You can assert your rights by informing us using the contact details specified above under ‘Responsible provider’ or by contacting the data protection officer designated by us.

You also have the right to lodge a complaint with a data protection supervisory authority about our processing of your personal data (Art. 77 GDPR).

USE OF THE WEBSITE, ACCESS DATA

In principle, you can use our website for purely informational purposes without disclosing your identity. When you access the individual pages of the website in this sense, this only results in access data being transferred to our web hosting service so that the website can be displayed to you. This is the following data:

  • browser type/browser version

  • operating system used

  • language and version of the browser software

  • hostname of the accessing device

  • IP address

  • website from which the request comes

  • content of the request (specific page)

  • date and time of the server request

  • access status/HTTP status code

  • referrer URL (website visited before)

  • volume of data transferred

  • time zone difference from Greenwich Mean Time (GMT).

Temporary processing of the IP address by the system is necessary to make it technically possible to deliver the website to your device. This requires processing of your IP address for the duration of the session. The legal basis of this processing is Art. 6(1) Sentence 1(f) GDPR.
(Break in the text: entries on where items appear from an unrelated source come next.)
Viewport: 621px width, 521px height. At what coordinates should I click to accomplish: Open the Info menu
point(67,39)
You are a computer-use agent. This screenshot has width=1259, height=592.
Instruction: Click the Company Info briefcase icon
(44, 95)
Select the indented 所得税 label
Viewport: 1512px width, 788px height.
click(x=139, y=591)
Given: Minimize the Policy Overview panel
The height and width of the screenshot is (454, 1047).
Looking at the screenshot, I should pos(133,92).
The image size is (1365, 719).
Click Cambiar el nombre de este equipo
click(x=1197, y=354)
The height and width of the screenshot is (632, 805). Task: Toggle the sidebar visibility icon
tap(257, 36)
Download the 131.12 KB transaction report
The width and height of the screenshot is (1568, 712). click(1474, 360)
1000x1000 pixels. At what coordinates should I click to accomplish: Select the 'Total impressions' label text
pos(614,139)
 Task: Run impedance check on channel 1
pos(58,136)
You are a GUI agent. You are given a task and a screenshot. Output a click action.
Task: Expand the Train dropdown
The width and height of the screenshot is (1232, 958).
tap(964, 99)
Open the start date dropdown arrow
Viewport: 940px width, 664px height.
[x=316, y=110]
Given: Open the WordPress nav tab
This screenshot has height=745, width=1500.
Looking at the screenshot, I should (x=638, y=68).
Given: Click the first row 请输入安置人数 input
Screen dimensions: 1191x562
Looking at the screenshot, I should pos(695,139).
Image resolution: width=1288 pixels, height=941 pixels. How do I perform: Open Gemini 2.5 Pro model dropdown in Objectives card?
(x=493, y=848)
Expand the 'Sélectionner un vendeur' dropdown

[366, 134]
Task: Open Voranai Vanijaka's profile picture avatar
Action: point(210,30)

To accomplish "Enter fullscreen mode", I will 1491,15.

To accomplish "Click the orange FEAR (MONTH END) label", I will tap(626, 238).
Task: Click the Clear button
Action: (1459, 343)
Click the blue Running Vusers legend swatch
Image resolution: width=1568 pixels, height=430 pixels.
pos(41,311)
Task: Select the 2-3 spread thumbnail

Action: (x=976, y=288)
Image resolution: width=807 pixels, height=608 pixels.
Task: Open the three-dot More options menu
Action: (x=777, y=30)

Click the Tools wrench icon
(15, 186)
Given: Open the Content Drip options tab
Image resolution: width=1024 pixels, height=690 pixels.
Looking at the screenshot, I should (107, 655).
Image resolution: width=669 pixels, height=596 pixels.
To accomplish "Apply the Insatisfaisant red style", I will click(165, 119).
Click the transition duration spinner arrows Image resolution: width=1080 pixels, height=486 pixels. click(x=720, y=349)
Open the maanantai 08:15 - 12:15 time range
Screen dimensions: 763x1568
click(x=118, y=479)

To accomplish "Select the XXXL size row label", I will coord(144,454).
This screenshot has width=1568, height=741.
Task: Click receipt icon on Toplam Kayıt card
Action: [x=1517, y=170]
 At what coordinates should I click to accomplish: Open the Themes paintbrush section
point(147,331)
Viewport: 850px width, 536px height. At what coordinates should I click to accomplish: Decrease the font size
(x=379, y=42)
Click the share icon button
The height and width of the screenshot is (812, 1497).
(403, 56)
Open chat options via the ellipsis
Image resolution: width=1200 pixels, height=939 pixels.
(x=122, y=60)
The access data is not used to identify individual users and is not combined with other data sources. The access data is erased when it is no longer required for achieving the purpose of its processing. In the case of recording the data to provide the website, this is the case when you end your visit to the website.

IP addresses are stored in log files to ensure the functionality of the website. In addition, the data serves us to optimise the website and to ensure the security of our information technology systems. No evaluation of the data for marketing purposes takes place in this context either. In principle, data is erased after seven days at the latest; further processing is possible in individual cases. In this case, the IP address is erased or so transformed that an assignment of the retrieving client is no longer possible.